◆ WHAT YOU SHOULD DO
As soon as the line containing "Click the word low" appears in the material below, start returning lines exactly, and end with the line containing "Task: Choose the 'Allergen Free' heading".

◆ MATERIAL TO PROCESS

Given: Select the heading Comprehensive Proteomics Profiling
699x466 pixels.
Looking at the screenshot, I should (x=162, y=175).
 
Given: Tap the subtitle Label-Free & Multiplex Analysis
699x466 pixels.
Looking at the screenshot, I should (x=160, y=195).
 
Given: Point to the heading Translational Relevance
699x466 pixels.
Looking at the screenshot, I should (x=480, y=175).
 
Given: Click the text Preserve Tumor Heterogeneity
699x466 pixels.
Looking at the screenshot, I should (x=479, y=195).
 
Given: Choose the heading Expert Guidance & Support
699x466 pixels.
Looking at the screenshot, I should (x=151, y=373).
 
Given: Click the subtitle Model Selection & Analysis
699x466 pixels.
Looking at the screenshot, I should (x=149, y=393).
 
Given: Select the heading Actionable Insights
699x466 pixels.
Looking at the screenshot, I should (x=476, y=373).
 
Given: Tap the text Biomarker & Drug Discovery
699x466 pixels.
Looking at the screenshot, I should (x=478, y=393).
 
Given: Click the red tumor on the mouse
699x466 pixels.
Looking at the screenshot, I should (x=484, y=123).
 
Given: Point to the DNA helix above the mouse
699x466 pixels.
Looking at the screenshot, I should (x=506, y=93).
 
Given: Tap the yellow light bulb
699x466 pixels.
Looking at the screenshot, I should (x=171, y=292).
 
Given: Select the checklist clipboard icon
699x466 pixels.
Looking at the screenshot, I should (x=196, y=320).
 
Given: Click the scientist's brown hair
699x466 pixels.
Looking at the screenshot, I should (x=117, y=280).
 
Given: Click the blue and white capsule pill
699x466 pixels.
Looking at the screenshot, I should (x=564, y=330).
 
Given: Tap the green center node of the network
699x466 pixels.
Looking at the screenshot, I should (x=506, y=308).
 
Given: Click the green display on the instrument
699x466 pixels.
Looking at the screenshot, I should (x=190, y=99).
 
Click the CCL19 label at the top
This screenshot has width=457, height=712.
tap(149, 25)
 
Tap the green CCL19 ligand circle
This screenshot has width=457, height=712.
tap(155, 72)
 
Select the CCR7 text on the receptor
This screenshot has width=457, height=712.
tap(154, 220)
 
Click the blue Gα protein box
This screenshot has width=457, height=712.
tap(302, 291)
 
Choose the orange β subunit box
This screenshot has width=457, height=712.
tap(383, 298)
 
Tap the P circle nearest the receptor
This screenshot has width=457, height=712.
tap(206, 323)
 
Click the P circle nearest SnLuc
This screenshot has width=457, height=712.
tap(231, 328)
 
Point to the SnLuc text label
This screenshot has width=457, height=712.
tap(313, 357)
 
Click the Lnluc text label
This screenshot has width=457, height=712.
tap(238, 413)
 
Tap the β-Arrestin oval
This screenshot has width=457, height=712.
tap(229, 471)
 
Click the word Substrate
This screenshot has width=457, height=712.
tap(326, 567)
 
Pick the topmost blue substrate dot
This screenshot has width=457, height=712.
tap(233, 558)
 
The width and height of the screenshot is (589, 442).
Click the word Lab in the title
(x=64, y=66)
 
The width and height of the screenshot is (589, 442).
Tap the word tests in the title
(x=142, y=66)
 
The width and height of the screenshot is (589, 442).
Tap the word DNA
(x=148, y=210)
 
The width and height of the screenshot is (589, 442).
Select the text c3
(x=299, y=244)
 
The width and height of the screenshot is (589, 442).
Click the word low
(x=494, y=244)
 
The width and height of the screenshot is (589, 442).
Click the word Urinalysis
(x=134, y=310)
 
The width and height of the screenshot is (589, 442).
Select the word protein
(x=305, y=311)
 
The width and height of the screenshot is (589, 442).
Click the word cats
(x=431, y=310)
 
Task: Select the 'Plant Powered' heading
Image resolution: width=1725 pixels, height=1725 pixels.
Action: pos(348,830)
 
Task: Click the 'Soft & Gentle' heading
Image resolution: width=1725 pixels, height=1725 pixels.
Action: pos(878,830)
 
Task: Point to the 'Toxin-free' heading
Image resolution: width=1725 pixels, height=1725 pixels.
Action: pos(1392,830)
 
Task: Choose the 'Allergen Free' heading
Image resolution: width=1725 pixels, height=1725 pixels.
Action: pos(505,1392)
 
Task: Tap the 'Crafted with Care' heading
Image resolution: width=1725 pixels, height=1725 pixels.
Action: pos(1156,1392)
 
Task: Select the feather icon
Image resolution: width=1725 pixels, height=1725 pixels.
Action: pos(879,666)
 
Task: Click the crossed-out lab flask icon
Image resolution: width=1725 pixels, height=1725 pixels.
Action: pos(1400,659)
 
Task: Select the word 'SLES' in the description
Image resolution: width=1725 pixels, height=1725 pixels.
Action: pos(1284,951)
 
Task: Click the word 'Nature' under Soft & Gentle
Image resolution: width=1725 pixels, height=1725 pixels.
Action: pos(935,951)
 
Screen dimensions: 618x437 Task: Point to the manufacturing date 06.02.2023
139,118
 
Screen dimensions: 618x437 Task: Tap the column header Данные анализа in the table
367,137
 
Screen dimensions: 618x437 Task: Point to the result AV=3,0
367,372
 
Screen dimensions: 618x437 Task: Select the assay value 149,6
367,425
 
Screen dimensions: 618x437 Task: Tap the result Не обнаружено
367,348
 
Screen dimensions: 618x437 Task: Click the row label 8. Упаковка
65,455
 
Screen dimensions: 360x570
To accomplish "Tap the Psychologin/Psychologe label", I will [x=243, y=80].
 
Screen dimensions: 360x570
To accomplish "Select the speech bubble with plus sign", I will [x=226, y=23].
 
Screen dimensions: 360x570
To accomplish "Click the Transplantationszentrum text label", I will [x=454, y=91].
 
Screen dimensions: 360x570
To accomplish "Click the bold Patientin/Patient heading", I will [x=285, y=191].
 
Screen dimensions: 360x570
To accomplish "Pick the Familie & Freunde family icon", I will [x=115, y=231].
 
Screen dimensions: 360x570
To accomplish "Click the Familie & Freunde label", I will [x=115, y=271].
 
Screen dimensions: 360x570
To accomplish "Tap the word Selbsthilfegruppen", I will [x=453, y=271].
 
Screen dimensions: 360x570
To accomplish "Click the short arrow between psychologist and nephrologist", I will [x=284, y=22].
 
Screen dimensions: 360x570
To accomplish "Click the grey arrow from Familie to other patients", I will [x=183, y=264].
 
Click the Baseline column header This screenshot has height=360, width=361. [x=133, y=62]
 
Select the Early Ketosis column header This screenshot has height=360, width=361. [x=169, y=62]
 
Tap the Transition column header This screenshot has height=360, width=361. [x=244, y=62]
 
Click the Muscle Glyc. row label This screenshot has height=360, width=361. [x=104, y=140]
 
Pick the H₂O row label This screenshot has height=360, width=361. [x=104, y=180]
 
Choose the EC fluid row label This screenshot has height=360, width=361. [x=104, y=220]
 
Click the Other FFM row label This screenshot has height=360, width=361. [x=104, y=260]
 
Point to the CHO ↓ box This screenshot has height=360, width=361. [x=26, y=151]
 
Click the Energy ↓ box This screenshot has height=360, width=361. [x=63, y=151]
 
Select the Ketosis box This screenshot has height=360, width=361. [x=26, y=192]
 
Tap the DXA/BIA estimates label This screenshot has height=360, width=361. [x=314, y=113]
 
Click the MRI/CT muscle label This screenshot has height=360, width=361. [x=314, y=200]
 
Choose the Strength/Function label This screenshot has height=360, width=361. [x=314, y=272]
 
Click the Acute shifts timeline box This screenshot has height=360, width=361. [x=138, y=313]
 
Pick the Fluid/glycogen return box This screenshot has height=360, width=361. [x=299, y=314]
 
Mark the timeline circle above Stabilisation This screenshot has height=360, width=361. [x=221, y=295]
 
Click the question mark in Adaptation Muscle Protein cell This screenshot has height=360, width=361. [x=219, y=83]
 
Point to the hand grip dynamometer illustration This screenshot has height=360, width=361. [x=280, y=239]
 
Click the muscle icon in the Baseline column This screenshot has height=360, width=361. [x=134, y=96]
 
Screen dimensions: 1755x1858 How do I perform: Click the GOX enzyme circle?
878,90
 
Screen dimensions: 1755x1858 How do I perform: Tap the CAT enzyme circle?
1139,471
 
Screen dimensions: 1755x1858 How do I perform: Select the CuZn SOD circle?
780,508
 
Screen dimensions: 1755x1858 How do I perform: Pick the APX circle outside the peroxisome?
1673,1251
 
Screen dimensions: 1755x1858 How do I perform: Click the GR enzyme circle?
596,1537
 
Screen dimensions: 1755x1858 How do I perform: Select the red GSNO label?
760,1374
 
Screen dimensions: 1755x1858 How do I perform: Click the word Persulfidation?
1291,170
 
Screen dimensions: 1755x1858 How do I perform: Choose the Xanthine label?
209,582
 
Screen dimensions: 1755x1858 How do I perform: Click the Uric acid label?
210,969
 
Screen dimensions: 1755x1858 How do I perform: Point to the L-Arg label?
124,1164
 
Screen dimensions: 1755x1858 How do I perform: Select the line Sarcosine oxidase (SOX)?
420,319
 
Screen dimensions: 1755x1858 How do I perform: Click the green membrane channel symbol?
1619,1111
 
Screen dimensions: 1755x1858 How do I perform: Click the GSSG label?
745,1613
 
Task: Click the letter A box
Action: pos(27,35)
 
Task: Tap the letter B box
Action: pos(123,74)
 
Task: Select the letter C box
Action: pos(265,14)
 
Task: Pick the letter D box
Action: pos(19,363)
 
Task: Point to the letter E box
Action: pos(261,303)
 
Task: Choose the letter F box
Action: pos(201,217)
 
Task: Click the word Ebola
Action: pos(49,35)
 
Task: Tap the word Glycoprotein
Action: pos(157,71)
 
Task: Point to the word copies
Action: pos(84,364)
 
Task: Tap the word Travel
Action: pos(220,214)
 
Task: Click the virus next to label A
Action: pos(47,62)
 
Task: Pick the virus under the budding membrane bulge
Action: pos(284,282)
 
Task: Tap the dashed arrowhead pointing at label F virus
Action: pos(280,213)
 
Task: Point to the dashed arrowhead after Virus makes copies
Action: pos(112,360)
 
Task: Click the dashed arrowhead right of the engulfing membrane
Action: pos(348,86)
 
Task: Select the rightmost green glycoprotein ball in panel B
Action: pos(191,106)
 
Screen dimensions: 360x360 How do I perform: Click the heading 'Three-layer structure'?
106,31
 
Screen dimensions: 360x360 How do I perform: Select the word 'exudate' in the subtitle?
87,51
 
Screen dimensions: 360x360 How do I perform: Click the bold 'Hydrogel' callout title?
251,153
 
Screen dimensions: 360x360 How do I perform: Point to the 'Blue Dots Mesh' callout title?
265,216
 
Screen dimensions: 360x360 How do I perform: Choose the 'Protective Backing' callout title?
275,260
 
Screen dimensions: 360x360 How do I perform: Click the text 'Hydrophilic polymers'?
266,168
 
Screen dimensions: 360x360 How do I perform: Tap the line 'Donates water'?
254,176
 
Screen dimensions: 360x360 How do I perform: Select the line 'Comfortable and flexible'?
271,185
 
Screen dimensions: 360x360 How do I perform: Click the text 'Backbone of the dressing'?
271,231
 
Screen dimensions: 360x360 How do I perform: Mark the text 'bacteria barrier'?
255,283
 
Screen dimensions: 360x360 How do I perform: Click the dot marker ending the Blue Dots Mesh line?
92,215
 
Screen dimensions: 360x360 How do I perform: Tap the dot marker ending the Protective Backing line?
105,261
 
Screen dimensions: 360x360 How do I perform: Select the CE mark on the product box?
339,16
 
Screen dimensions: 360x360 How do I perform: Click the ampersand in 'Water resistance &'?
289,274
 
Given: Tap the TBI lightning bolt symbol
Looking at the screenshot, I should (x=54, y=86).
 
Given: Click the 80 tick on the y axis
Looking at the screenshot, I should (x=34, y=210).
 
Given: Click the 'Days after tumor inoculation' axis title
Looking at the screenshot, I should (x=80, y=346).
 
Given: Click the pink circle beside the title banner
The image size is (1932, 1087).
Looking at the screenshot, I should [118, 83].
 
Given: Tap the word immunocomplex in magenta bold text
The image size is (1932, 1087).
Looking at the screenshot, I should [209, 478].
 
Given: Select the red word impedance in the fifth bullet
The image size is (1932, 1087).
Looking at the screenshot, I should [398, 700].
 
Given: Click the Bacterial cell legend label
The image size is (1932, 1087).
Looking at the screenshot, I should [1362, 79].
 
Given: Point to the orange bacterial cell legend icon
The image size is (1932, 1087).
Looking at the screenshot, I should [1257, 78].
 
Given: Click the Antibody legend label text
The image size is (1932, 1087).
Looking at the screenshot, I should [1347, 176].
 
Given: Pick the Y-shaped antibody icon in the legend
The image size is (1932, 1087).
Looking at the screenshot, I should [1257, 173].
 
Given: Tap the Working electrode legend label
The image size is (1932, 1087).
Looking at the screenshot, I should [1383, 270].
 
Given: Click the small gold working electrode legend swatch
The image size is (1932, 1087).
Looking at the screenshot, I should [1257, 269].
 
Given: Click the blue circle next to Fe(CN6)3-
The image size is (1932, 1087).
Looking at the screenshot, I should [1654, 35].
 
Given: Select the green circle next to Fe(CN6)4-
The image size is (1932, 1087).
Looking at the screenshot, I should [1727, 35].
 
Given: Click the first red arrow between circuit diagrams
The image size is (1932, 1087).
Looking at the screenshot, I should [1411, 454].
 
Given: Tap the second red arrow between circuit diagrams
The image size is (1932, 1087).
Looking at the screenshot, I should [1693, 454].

◆ FINAL ANSWER
Click the word low
(x=494, y=244)
 
The width and height of the screenshot is (589, 442).
Click the word Urinalysis
(x=134, y=310)
 
The width and height of the screenshot is (589, 442).
Select the word protein
(x=305, y=311)
 
The width and height of the screenshot is (589, 442).
Click the word cats
(x=431, y=310)
 
Task: Select the 'Plant Powered' heading
Image resolution: width=1725 pixels, height=1725 pixels.
Action: pos(348,830)
 
Task: Click the 'Soft & Gentle' heading
Image resolution: width=1725 pixels, height=1725 pixels.
Action: pos(878,830)
 
Task: Point to the 'Toxin-free' heading
Image resolution: width=1725 pixels, height=1725 pixels.
Action: pos(1392,830)
 
Task: Choose the 'Allergen Free' heading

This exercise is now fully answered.